Donald Trump’s most immediate concern in demanding Iran reopen the strait of Hormuz may be rocketing US gasoline prices, but if the conflict drags on, higher energy costs will be felt far beyond the pumps.
Systemically higher power prices and fractured supply chains will squeeze industries and consumers worldwide. For the US, one consequence may be to threaten the fragile economics of the AI boom.
Many oil-importing economies, especially in the global south, are having to contemplate outright shortages of oil and its products. Shops in Egypt face curfews, Indonesia has imposed work from home Fridays and the Philippines has declared a national energy emergency.
As a wealthy oil exporter, the US can largely dodge these concerns. However, as the rising cost of filling up US cars illustrates, it cannot completely avoid the global rise in energy costs – which many analysts now believe will persist for months even if the strait reopens within days.
As a result, many companies will be looking anxiously at their cashflow projections.
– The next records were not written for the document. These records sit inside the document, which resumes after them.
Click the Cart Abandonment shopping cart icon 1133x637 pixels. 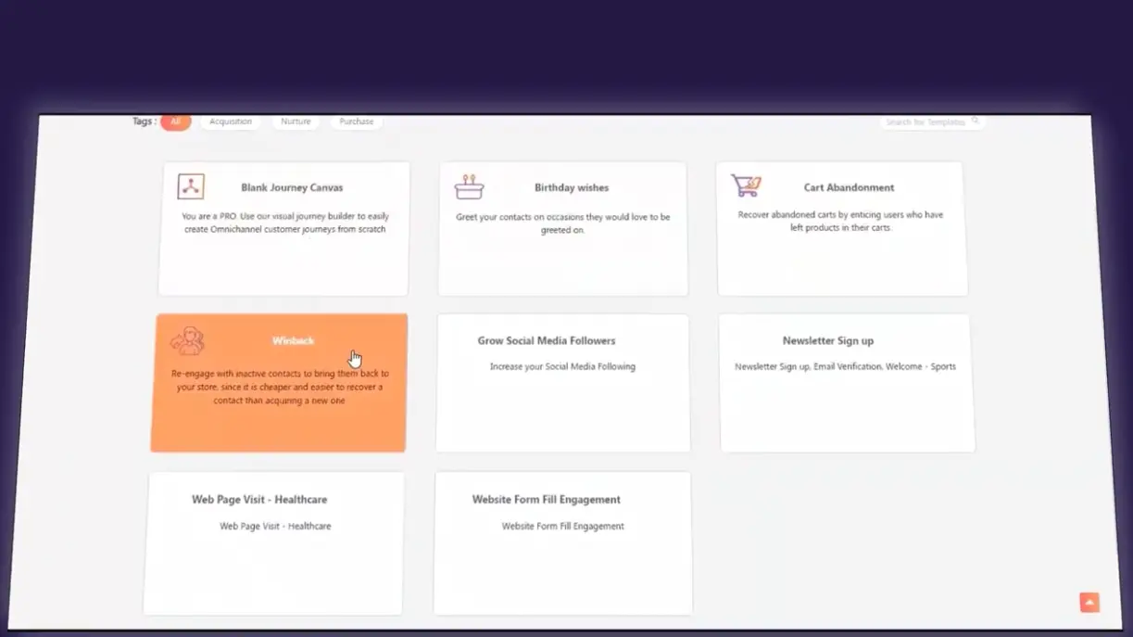tap(746, 185)
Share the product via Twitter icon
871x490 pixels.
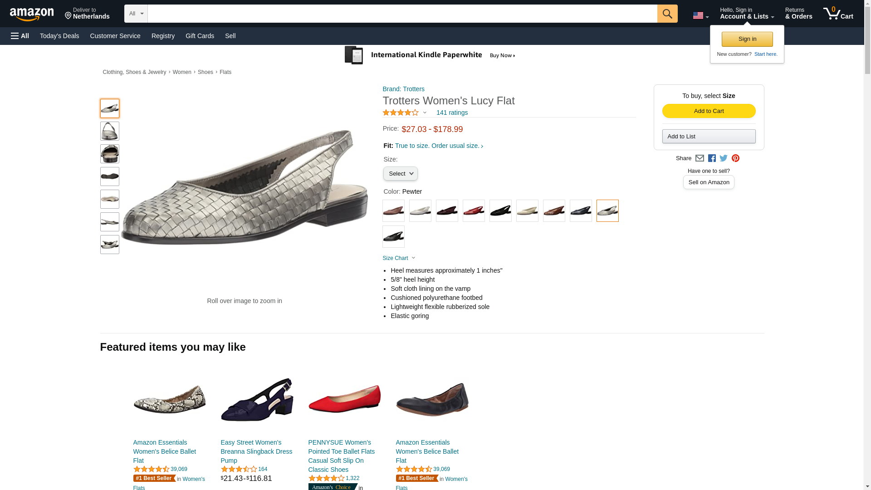point(724,158)
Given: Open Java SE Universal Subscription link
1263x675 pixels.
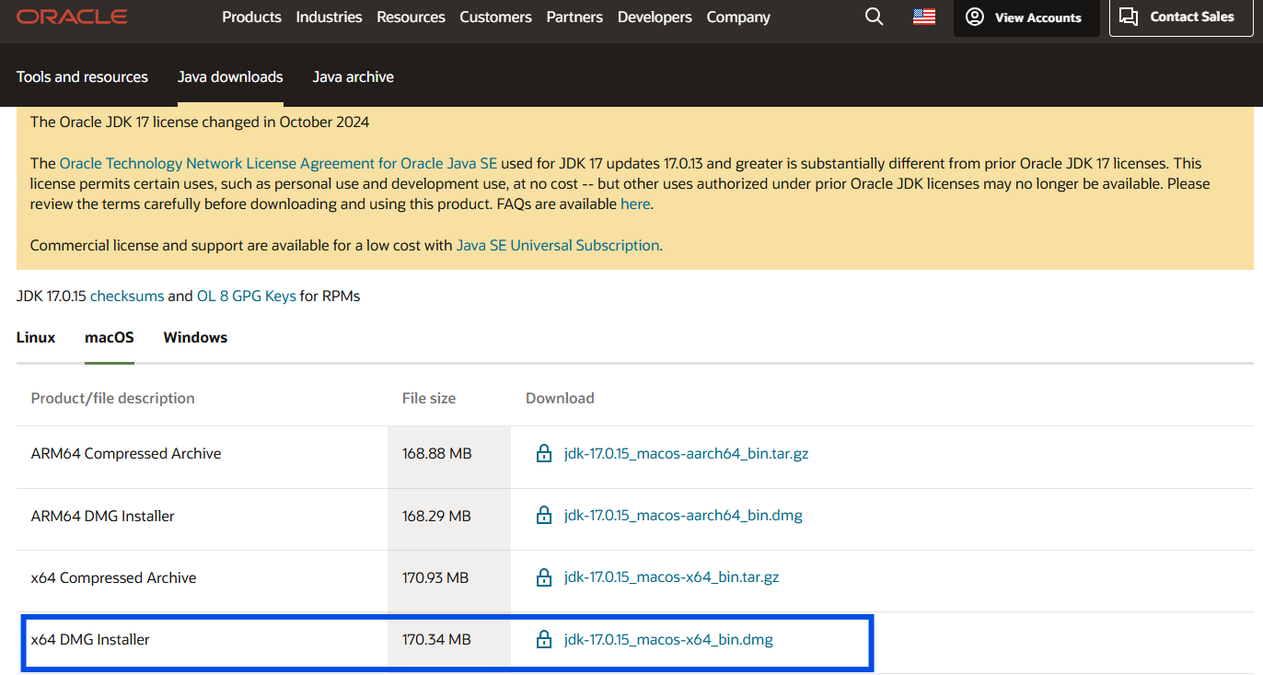Looking at the screenshot, I should (x=558, y=246).
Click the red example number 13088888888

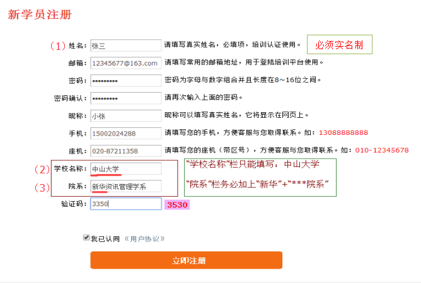click(x=343, y=133)
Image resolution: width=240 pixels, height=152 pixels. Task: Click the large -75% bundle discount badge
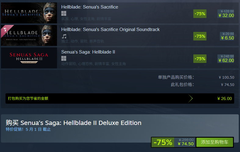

But for a uniquely energy-hungry industry, whose business model is not yet firmly established and whose investments are financed by huge debts, the challenges may be particularly acute.
OpenAI’s Sam Altman made a less than reassuring comparison in February as he sought to play down fears about AI’s environmental impact in the run-up to what is expected to be a mega launch on to the stock market later this year.
“People talk about how much energy it takes to train an AI model – but it also takes a lot of energy to train a human,” he said. “It takes about 20 years of life – and all the food you consume during that time – before you become smart.”
The Bank of England highlighted the potential link between energy costs and the share prices of AI companies in its regular survey of the risks facing the UK financial system last week.
The Bank’s financial policy committee began by pointing out that investors had already been raising questions about the sector before Trump went to war. “Prior to the conflict, increasing debt-financing needs and concerns about whether expected returns on very significant AI-related investments would materialise led to selling pressure,” it said.
“The conflict could increase these concerns, particularly given the energy-intensive nature of the supply chain for key components and the operation of datacentres.”

It was one aspect of a wider warning that the Iran war could exacerbate pre-existing fragilities in markets, given the likelihood that it will “weigh on growth, increase inflation and tighten financial conditions”.
The chief economist of the World Trade Organization, Robert Staiger, has also made the connection between AI and the impact of the conflict, telling me last month that a prolonged period of high energy prices could “crimp” investment in the sector. “The boom is very energy intensive,” he said.
To underline the real-world consequences of a possible retrenchment, in its latest global trade outlook, the WTO calculated that 70% of investment growth in the US in the first three-quarters of last year was in AI-related goods of one kind or another.
The sheer complexity of the financial engineering underpinning the AI investment mega-boom was laid bare in a forensic note by a US law firm, Quinn Emanuel, published last month, which kicked off by noting that the sector’s revenues last year were about $60bn (£45.3bn) and its capital expenditure $400bn.
For those of us old enough to remember the 2008 global financial crisis, it makes sobering reading – off-balance sheet special purpose vehicles feature heavily, as do asset-backed securities.
Essentially, the “hyperscalers” leading the AI charge, and infrastructure providers such as CoreWeave, are borrowing unimaginably large sums as they dash to build out datacentres (although recent analysis by the AI sceptic Ed Zitron suggests real-world projects lag far behind the promises).
The lenders are often private companies such as asset managers, which makes each company’s total liabilities harder for regulators – or even their investors – to track.
There are separate but interconnected concerns about the activities of this burgeoning private credit sector, which regulators, including the Bank of England, have consistently warned about, highlighting their opacity.
In some cases, tech companies have straightforwardly issued bonds. But there are much more byzantine arrangements at play, familiar from the run-up to the Great Crash.
Datacentre operators have been creating off-balance sheet special purpose vehicles, which “own” the vast datacentres and their future rental income – and borrow against them. In some cases these debts are then pooled together, sliced up and resold to pension funds and investment managers.
As older readers may recall, structures such as these can create false comfort that risks are being spread rather than cumulated, and make it vanishingly difficult to work out exactly who owes what to whom.
Quinn Emanuel’s analysts believe that about $120bn in datacentre debt has been moved off-balance sheets in the past two years. And, as they put it: “The deeply interconnected AI ecosystem means that distress at any single node … can propagate across multiple counterparties and financing layers.”
Higher energy costs for an extended period might conceivably be one trigger for such “distress”, while expectations of volatile interest rates and weaker consumer demand – also likely consequences of the Middle East war – are unlikely to help either.
The fundamental question is familiar: can the AI sector ever generate the revenues to justify sky-high valuations?
But surely even modestly higher energy costs could prompt a rethink – which, given the financial wizardry at work, could cascade out across US markets and beyond.
Could this be yet another way in which Trump’s thoughtless onslaught on Iran has unleashed forces he is powerless to control?